In no time at all, the frustration involved in this part of the game far exceeds the enjoyment to be derived from the rest of it, and leads me to believe that Robot Rascals is probably a lot more fun at a party than hunched around your average domestic TV.

You may pick one of ten robots to be your player in the game. In effect your choice makes no difference as they all trundle about in the same way, with no noticeable features or distinctive properties. On screen they move in a particular way, but this is the height of their idiosyncracy, and I think EA missed out here on the chance for some fun role-playing. Anyway, once picked, you can muck around with the energy levels to give you a fair or unfair handicap relative to other players, and start the game. You pick your four item cards and set off (using the joystick) across the on-screen terrain until the energy for that move runs out.

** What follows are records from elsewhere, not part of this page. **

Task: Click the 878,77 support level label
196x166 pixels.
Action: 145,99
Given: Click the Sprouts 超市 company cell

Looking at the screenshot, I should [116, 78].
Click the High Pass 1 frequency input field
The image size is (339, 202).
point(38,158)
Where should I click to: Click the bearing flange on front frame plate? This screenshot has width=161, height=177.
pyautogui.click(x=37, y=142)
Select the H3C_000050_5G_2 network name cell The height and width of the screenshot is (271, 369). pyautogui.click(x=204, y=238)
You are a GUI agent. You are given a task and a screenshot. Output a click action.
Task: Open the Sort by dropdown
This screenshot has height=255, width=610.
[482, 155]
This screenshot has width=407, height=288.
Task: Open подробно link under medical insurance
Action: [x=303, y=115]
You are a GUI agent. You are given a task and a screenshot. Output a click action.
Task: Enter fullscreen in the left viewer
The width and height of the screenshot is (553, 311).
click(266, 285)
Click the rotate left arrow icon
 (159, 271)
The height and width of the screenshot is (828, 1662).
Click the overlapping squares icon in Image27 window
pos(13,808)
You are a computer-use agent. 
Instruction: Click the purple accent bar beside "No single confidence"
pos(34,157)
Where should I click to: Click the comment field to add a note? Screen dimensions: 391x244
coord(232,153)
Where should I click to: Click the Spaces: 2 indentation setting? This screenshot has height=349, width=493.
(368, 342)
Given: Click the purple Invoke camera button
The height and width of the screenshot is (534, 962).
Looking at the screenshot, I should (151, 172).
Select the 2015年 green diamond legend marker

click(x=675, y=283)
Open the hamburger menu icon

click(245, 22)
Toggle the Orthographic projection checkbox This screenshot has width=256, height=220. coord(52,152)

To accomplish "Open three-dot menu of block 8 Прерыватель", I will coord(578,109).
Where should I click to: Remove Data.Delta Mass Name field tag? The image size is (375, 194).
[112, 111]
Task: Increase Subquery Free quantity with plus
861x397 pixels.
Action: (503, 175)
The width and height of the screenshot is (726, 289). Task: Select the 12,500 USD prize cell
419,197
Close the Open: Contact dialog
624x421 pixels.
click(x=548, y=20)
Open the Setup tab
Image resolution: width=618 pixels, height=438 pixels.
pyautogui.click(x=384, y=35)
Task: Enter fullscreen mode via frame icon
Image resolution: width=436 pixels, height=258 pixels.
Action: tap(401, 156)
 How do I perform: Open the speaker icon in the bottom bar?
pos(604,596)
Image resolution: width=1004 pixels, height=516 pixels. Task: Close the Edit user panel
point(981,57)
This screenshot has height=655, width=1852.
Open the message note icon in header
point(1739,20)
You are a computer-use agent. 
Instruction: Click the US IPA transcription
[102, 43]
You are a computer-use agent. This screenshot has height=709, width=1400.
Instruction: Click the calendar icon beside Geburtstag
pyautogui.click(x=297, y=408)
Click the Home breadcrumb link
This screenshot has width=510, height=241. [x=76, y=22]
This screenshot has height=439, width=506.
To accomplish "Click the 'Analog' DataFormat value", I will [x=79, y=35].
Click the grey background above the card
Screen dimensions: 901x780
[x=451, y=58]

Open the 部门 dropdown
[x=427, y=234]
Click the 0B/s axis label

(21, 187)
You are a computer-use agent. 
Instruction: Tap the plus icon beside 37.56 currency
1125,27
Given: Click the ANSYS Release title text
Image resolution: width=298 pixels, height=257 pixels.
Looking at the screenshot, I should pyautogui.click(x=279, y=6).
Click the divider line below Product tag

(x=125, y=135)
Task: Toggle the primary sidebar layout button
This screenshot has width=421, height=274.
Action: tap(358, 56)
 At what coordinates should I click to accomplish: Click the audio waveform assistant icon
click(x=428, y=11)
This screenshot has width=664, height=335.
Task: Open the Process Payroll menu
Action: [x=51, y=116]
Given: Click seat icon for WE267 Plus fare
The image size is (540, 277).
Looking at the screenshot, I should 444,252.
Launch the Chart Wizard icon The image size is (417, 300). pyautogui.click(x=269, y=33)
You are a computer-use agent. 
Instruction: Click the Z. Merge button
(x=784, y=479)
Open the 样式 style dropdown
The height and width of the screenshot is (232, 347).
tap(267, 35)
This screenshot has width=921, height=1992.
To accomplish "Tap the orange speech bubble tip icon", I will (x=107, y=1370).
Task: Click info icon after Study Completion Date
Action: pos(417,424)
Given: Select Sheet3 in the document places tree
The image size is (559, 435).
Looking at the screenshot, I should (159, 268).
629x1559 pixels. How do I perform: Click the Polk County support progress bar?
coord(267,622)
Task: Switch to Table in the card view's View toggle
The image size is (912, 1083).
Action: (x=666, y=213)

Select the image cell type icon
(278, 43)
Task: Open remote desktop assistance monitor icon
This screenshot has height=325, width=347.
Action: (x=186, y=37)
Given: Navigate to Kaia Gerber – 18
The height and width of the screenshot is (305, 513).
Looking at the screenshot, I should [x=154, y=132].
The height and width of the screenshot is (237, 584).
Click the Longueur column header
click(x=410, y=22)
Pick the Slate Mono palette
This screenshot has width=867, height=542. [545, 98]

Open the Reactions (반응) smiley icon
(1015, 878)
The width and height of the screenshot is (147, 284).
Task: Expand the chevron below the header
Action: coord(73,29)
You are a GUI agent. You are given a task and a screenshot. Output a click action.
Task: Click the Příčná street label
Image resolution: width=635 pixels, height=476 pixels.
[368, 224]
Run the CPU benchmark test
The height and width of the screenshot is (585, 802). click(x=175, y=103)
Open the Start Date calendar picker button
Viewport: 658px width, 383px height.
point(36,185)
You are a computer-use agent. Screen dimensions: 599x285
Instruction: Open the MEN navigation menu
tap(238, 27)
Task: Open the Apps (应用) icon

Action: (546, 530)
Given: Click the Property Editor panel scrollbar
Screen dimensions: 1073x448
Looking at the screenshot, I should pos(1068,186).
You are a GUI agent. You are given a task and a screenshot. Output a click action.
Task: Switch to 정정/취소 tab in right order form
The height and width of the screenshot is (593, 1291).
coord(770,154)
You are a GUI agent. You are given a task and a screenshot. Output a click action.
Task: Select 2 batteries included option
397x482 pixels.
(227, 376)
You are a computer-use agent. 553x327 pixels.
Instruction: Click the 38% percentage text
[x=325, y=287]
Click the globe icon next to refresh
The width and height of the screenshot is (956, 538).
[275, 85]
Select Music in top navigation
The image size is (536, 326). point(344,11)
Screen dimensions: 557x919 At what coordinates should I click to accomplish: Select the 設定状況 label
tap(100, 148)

Robot Rascals: A Zany Scavenger Hunt

You don't have to exhaust all your energy; indeed, it is better not to, but some types of landscape take it out of you more than others. To help you there are teleports dotted around the island, and your robot also has the power to scan for any particular object.

When scanning, your on-screen character rotates until he detects the object, stopping and indicating the direction you should proceed in. The faster he rotates, the closer you are - and if you are close enough to pick it up it will be automatically retrieved for you. Both scanning and teleporting, however, cost energy, and if you want to defend your droid against attack from another player it is best to save enough energy to construct shields. Whenever you terminate your go, the computer instructs the next player to take his turn.

At the start of each move, a global condition is set by the computer which governs all players - this covers everything from 'Free Scanning' to 'More Energy' and may help or hinder all players on equal terms. When everyone has made their move the computer picks a new global event and the cycle starts again. It also picks some short and cute ditties to announce major events in the game (I especially liked Home Sweet Home when you reach base) and keeps tally on which objects are owned by which player (but not which Item cards).

Robot Rascals: A Zany Scavenger Hunt

From this review, and from playing the game at any length, you will find that Robot Rascals is a highly entertaining and unusual experience. Not only are there several game variations for advanced players, involving 'wild' cards, but the tactics in outmanoeuvering your opponents would not seem out of place in Poker or Whist. On-screen you may actually crash into any opponent, steal his objects, and throw them in the nearest river (thus making it virtually impossible for him to reach them) - that's how dirty this game gets! Conserving energy, and keeping secret your hand of Item cards soon become the only way to stay ahead of your rivals, and the instructions help you considerably with alternative strategies and tactics.

On the minus side, I felt EA missed out on several chances to make this a real classic - the graphics, while cute, are really not up to scratch, the speed of ply is often too slow, and the playing area is probably too small by half. That having been said, I'm sure Robot Rascals gives us a glimpse of how computer games might develop when we've had our share of shoot-'em-ups.

The big question is not whether you'll like this game - I know you will! - but whether the shops will stock it. Major retailers like Boots are getting increasingly boring in the choice of games they sell, often caring more about the shape of their shelves than the products they actually keep on them, and I really can't see a square box like this being ordered in large numbers alongside the boringly standard double-cassette cases. If you can take the trouble to seek this game out rather than accept something else in its place, it may actually receive the success it deserves.

Ariolasoft inform me that the packaging is now a more conventional disk pack - Ed.